Originaire d’Europe et d’Asie, le loup gris commun ne se rencontre presque plus en Europe de l’Ouest. Au début du 20e siècle, l’espèce disparaît même complètement du sol français. Protégé en Italie depuis les années 1970, celui qu’on surnomme le « loup européen » est pourtant parvenu à revenir naturellement depuis les Alpes du Sud. En France, sa population est aujourd’hui estimée à près de 300 individus. Espèce la plus courante, on le compare souvent à certaines races de chiens, comme le husky de Sibérie. Le loup gris se distingue à sa tête plus large, ses longues pattes pourvues de larges pieds et sa queue droite et tombante. 

Autre particularité propre à tous les loups : ils vivent principalement en meute et à l’écart de l’homme. Le loup européen chasse habituellement le mouflon, le chevreuil, le cerf, le chamois et le sanglier. Mais il arrive aussi que ce grand carnivore s’attaque aux troupeaux. Pour limiter les dégâts qu’il peut causer, les bergers ont donc réintroduit les patous. Ces grands chiens à poils blancs, qui protègent les cheptels depuis le Moyen-Âge, s’étaient peu à peu éclipsés avec la disparition de ces grands prédateurs.

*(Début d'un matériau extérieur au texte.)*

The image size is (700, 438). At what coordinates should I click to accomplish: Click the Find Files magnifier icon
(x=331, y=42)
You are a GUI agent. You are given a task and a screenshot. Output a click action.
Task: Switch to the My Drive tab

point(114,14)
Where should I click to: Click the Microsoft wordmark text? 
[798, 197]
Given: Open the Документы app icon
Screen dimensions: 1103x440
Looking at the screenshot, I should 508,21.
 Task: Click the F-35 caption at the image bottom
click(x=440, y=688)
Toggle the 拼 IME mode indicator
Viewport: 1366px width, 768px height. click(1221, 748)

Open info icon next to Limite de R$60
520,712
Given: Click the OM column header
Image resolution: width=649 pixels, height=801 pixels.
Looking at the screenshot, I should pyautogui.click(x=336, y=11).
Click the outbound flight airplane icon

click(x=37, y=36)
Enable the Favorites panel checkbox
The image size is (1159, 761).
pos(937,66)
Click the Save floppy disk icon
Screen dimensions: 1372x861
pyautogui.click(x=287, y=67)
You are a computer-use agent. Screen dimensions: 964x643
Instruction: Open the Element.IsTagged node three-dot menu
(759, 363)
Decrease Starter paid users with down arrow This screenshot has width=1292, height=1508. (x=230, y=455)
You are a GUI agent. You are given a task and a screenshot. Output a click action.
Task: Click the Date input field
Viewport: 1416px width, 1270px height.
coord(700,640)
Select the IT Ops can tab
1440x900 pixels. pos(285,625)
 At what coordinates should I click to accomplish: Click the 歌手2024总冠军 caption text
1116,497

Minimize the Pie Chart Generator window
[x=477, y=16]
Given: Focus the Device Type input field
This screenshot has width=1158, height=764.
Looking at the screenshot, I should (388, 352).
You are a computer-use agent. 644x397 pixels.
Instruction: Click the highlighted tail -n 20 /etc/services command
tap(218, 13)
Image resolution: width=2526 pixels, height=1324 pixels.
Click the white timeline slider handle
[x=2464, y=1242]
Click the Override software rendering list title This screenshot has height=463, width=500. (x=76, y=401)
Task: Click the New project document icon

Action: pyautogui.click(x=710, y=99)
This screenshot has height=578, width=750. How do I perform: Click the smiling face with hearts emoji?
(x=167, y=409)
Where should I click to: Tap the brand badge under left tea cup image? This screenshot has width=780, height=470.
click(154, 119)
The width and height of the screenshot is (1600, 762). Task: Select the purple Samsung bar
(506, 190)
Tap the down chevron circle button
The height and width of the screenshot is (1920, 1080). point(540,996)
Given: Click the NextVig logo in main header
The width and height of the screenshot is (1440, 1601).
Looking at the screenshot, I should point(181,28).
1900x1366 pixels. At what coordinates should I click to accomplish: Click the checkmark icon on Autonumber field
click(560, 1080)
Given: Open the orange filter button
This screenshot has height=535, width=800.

Le loup-garou, le grand méchant loup : le loup est l’objet de nombreux fantasmes. Premier homme à l’avoir filmé à l’état sauvage en France, Jean-Michel Bertrand décrit pourtant les meutes comme organisées et structurées : « C’est avant tout un être besogneux entièrement dévoué au bien-être et à l’éducation des louveteaux. C’est un grand prédateur au sommet de la chaîne alimentaire : il ne peut pas se permettre d’être en surnombre », souligne Jean-Michel Bertrand. Le retour d’une espèce clef de voûte, partie prenante de l’équilibre naturel et la biodiversité dans les Alpes.